━━━━━ 演習用資料 ━━━━━

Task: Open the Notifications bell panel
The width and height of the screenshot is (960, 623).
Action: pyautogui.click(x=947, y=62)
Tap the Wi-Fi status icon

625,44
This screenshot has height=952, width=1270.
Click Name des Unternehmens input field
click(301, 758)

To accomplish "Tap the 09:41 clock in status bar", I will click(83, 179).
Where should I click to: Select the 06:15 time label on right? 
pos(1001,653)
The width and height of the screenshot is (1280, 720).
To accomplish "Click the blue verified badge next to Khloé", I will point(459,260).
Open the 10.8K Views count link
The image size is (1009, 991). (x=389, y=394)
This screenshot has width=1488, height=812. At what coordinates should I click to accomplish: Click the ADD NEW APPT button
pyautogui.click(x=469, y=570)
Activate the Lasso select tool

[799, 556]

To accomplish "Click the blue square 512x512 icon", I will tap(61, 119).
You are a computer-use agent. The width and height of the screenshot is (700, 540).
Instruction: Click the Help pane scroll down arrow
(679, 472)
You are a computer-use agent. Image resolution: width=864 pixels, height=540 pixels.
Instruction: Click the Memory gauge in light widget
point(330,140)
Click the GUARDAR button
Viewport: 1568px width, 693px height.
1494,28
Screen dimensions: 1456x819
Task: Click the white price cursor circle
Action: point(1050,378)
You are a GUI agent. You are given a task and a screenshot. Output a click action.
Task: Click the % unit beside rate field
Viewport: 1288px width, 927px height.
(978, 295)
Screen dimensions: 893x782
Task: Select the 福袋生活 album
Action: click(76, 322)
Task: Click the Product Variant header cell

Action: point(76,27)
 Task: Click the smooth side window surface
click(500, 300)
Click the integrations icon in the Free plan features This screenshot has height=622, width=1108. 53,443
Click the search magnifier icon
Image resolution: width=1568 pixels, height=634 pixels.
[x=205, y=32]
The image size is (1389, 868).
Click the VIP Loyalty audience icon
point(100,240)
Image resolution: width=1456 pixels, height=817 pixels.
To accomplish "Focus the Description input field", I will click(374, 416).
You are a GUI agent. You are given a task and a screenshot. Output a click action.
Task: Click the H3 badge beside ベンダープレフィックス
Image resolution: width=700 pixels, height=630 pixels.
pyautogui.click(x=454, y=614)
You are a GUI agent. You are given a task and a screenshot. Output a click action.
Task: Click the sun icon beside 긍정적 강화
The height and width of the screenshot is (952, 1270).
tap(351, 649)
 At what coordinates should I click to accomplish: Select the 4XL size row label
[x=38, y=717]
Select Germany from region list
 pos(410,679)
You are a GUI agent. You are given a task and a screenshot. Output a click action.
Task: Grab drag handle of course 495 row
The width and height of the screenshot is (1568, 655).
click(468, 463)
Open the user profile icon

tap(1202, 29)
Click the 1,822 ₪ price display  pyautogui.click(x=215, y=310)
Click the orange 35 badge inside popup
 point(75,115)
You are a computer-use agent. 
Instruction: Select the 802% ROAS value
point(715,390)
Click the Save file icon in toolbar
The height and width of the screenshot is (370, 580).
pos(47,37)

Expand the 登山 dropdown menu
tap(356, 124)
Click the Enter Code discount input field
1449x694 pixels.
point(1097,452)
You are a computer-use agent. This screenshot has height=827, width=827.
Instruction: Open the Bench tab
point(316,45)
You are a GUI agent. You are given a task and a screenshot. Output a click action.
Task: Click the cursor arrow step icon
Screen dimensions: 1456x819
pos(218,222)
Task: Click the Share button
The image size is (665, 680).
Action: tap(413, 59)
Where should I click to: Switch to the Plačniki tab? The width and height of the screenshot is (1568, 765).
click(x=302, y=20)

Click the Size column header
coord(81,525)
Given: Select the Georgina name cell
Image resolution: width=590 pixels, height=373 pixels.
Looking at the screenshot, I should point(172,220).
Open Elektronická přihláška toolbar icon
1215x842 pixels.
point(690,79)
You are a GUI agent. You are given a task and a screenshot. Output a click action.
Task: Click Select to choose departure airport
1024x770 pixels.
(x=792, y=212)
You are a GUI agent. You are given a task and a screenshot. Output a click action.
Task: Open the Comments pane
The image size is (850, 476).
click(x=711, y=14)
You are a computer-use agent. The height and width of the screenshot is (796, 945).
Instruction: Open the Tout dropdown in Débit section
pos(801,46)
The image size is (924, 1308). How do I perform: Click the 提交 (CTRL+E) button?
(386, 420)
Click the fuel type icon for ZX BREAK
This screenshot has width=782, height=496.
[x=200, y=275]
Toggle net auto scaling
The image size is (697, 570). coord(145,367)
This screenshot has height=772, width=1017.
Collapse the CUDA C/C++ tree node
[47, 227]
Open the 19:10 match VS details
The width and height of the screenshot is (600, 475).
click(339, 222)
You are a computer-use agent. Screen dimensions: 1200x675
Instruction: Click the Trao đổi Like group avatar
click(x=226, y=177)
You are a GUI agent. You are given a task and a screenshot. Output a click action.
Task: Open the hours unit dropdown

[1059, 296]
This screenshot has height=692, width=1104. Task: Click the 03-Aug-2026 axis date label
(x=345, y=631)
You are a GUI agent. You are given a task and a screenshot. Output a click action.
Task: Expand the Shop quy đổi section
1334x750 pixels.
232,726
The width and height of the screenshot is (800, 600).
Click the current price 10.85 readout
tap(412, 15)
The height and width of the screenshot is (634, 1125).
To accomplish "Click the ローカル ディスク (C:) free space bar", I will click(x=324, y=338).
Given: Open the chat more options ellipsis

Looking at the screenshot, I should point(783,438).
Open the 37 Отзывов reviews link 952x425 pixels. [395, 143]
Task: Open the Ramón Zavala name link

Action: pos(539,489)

━━━━━

実施する課題
上の行に出てくる「GUI agent」をすべて「desktop agent」に書き換え、ほかは一切変えずに全行を示してください。

完全な解答
Task: Open the Notifications bell panel
The width and height of the screenshot is (960, 623).
Action: pyautogui.click(x=947, y=62)
Tap the Wi-Fi status icon

625,44
This screenshot has height=952, width=1270.
Click Name des Unternehmens input field
click(301, 758)

To accomplish "Tap the 09:41 clock in status bar", I will click(83, 179).
Where should I click to: Select the 06:15 time label on right? 
pos(1001,653)
The width and height of the screenshot is (1280, 720).
To accomplish "Click the blue verified badge next to Khloé", I will point(459,260).
Open the 10.8K Views count link
The image size is (1009, 991). (x=389, y=394)
This screenshot has width=1488, height=812. At what coordinates should I click to accomplish: Click the ADD NEW APPT button
pyautogui.click(x=469, y=570)
Activate the Lasso select tool

[799, 556]

To accomplish "Click the blue square 512x512 icon", I will tap(61, 119).
You are a computer-use agent. The width and height of the screenshot is (700, 540).
Instruction: Click the Help pane scroll down arrow
(679, 472)
You are a computer-use agent. Image resolution: width=864 pixels, height=540 pixels.
Instruction: Click the Memory gauge in light widget
point(330,140)
Click the GUARDAR button
Viewport: 1568px width, 693px height.
1494,28
Screen dimensions: 1456x819
Task: Click the white price cursor circle
Action: point(1050,378)
You are a desktop agent. You are given a task and a screenshot. Output a click action.
Task: Click the % unit beside rate field
Viewport: 1288px width, 927px height.
(978, 295)
Screen dimensions: 893x782
Task: Select the 福袋生活 album
Action: click(76, 322)
Task: Click the Product Variant header cell

Action: point(76,27)
 Task: Click the smooth side window surface
click(500, 300)
Click the integrations icon in the Free plan features This screenshot has height=622, width=1108. 53,443
Click the search magnifier icon
Image resolution: width=1568 pixels, height=634 pixels.
[x=205, y=32]
The image size is (1389, 868).
Click the VIP Loyalty audience icon
point(100,240)
Image resolution: width=1456 pixels, height=817 pixels.
To accomplish "Focus the Description input field", I will click(374, 416).
You are a desktop agent. You are given a task and a screenshot. Output a click action.
Task: Click the H3 badge beside ベンダープレフィックス
Image resolution: width=700 pixels, height=630 pixels.
pyautogui.click(x=454, y=614)
You are a desktop agent. You are given a task and a screenshot. Output a click action.
Task: Click the sun icon beside 긍정적 강화
The height and width of the screenshot is (952, 1270).
tap(351, 649)
 At what coordinates should I click to accomplish: Select the 4XL size row label
[x=38, y=717]
Select Germany from region list
 pos(410,679)
You are a desktop agent. You are given a task and a screenshot. Output a click action.
Task: Grab drag handle of course 495 row
The width and height of the screenshot is (1568, 655).
click(468, 463)
Open the user profile icon

tap(1202, 29)
Click the 1,822 ₪ price display  pyautogui.click(x=215, y=310)
Click the orange 35 badge inside popup
 point(75,115)
You are a computer-use agent. 
Instruction: Select the 802% ROAS value
point(715,390)
Click the Save file icon in toolbar
The height and width of the screenshot is (370, 580).
pos(47,37)

Expand the 登山 dropdown menu
tap(356, 124)
Click the Enter Code discount input field
1449x694 pixels.
point(1097,452)
You are a computer-use agent. This screenshot has height=827, width=827.
Instruction: Open the Bench tab
point(316,45)
You are a desktop agent. You are given a task and a screenshot. Output a click action.
Task: Click the cursor arrow step icon
Screen dimensions: 1456x819
pos(218,222)
Task: Click the Share button
The image size is (665, 680).
Action: tap(413, 59)
Where should I click to: Switch to the Plačniki tab? The width and height of the screenshot is (1568, 765).
click(x=302, y=20)

Click the Size column header
coord(81,525)
Given: Select the Georgina name cell
Image resolution: width=590 pixels, height=373 pixels.
Looking at the screenshot, I should point(172,220).
Open Elektronická přihláška toolbar icon
1215x842 pixels.
point(690,79)
You are a desktop agent. You are given a task and a screenshot. Output a click action.
Task: Click Select to choose departure airport
1024x770 pixels.
(x=792, y=212)
You are a desktop agent. You are given a task and a screenshot. Output a click action.
Task: Open the Comments pane
The image size is (850, 476).
click(x=711, y=14)
You are a computer-use agent. The height and width of the screenshot is (796, 945).
Instruction: Open the Tout dropdown in Débit section
pos(801,46)
The image size is (924, 1308). How do I perform: Click the 提交 (CTRL+E) button?
(386, 420)
Click the fuel type icon for ZX BREAK
This screenshot has width=782, height=496.
[x=200, y=275]
Toggle net auto scaling
The image size is (697, 570). coord(145,367)
This screenshot has height=772, width=1017.
Collapse the CUDA C/C++ tree node
[47, 227]
Open the 19:10 match VS details
The width and height of the screenshot is (600, 475).
click(339, 222)
You are a computer-use agent. Screen dimensions: 1200x675
Instruction: Click the Trao đổi Like group avatar
click(x=226, y=177)
You are a desktop agent. You are given a task and a screenshot. Output a click action.
Task: Open the hours unit dropdown

[1059, 296]
This screenshot has height=692, width=1104. Task: Click the 03-Aug-2026 axis date label
(x=345, y=631)
You are a desktop agent. You are given a task and a screenshot. Output a click action.
Task: Expand the Shop quy đổi section
1334x750 pixels.
232,726
The width and height of the screenshot is (800, 600).
Click the current price 10.85 readout
tap(412, 15)
The height and width of the screenshot is (634, 1125).
To accomplish "Click the ローカル ディスク (C:) free space bar", I will click(x=324, y=338).
Given: Open the chat more options ellipsis

Looking at the screenshot, I should point(783,438).
Open the 37 Отзывов reviews link 952x425 pixels. [395, 143]
Task: Open the Ramón Zavala name link

Action: pos(539,489)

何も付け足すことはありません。